Тяжело и больно жить в аду. А самое тяжелое, когда огонь стихает и становится видно далеко-далеко, до самых райских лугов. И видит как-то бывший богатый мальчик, как по лугам этим гуляет нищий мальчик, который копеечку у него просил. И надет на этого бывшего бедного мальчика сияющий матросский костюмчик, какой прежде богатый мальчик нашивал, и играет он с игрушками, с какими богатый мальчик играл, и даже лучше.
И от этого зрелища начинал богатый мальчик страшно кричать, плакать и возмущаться: “Как же так? Я сижу вот тут и терплю такие страшные неудобства, такие несчастья, а он там гуляет… и за что? Какие он геройские подвиги совершил? Какие необыкновенные добрые дела? Хотелось бы услышать каких-то объяснений”.
И вот, когда богатый мальчик, увидев райские поля, снова стал жаловаться и требовать объяснений, раздался некий голос. “Что ты возмущаешься? — строго спросил его голос. — Ты уже получил то, что тебе полагалось хорошего, при жизни.
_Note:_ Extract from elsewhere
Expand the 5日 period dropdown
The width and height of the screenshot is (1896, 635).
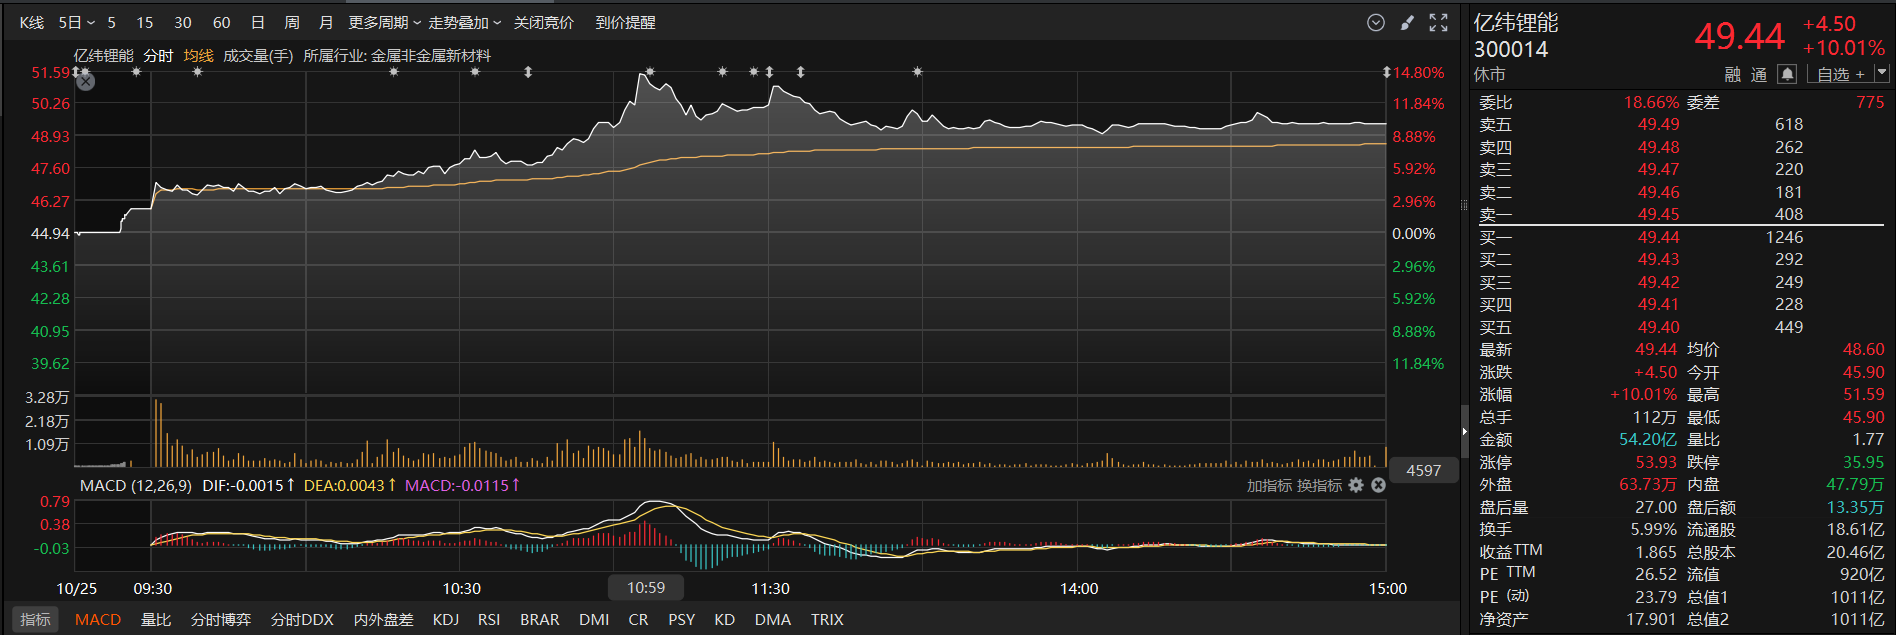tap(76, 23)
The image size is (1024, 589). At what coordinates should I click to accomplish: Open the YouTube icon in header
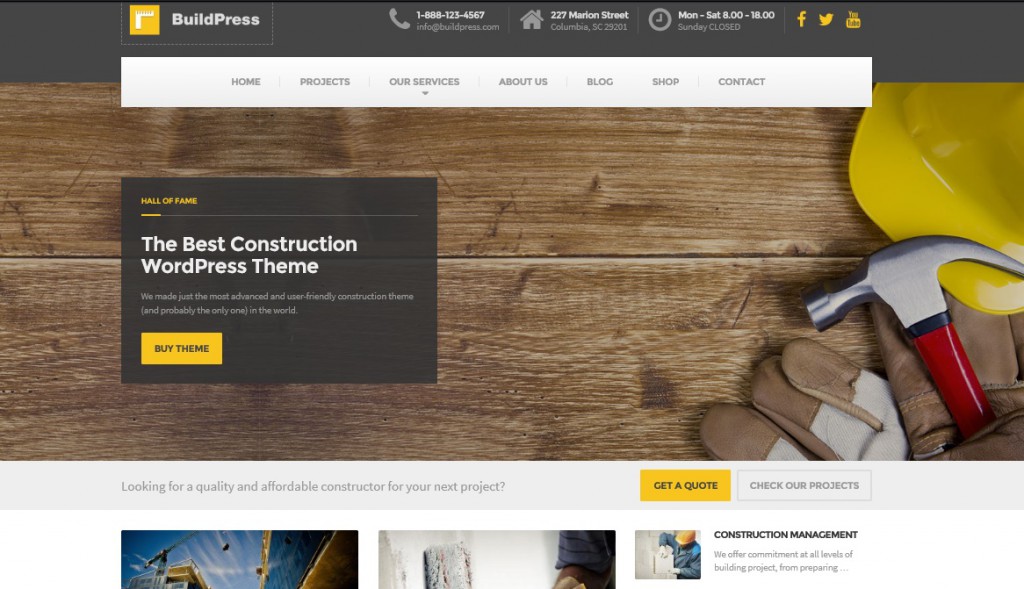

И не сумел этим воспользоваться…” — “Но ведь я жил так мало! — перебил мальчик. — Если бы я пожил еще, я бы, может быть, исправился. Раскаялся, стал бы совершать хорошие дела… Мне просто возможности не дали! Просто не дали мне возможности!” — и залился слезами.
Возникла тишина. И длилась она, как казалось богатому мальчику, целую вечность, и еще одну. А наверху как ни в чем не бывало разгуливал бедный мальчик и другие дети, светлые и довольные. И от этого света всем, кто сидел внизу, в темноте, делалось так больно, как не бывало даже от огня и смолы.
“Нет, — вздохнул наконец голос, — в детстве уже проявляется все то, что с человеком становится потом. Ты бы не исправился, наоборот, сделался бы великим злодеем. Чтобы предварить это, чтобы сохранить мир от того зла, который ты должен был в него внести, а тебя от еще более страшной участи, ты и был взят еще нераскрытым бутоном зла в раннем отрочестве. И покуда в тебе будет бушевать дух возмущения, ты пребудешь здесь”».